+++ Supplied material
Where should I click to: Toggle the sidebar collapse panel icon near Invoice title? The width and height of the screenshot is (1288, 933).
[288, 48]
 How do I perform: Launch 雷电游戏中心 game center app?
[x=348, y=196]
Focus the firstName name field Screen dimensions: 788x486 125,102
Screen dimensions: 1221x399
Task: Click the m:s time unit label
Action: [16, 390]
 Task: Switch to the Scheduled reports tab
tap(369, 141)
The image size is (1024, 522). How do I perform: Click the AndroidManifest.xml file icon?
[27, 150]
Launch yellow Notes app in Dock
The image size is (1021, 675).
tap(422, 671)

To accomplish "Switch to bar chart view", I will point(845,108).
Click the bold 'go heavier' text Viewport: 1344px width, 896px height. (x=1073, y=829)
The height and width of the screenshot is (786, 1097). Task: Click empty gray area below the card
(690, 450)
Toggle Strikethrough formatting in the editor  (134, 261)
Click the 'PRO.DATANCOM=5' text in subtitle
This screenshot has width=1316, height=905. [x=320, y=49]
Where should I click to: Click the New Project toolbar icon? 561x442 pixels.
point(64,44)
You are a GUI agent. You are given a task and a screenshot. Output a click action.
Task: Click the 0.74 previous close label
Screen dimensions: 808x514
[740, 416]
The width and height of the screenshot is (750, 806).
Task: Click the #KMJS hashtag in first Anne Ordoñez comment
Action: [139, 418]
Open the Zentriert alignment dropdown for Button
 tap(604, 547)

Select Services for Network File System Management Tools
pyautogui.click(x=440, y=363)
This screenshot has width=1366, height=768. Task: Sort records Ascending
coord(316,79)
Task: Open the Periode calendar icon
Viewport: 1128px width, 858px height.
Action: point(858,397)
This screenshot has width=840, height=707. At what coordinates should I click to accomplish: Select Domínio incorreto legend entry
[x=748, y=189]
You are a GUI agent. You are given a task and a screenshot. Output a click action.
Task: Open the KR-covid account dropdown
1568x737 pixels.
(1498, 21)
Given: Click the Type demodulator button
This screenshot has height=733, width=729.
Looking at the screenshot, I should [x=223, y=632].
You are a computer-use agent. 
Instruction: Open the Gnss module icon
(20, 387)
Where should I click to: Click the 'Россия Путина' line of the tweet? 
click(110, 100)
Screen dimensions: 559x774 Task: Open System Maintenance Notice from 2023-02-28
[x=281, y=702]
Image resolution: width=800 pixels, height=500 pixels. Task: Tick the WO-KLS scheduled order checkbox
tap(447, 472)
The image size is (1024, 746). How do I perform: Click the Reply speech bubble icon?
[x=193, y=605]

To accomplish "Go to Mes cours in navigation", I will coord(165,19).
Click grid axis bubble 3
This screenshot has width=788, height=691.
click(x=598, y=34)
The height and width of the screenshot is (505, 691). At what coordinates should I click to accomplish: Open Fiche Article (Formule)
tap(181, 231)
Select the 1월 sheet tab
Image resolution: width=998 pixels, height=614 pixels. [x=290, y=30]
++++++
Job | Write out again, word for word, the lines from the start of the records through the line with "[x=348, y=196]".

Complete response |
Where should I click to: Toggle the sidebar collapse panel icon near Invoice title? The width and height of the screenshot is (1288, 933).
[288, 48]
 How do I perform: Launch 雷电游戏中心 game center app?
[x=348, y=196]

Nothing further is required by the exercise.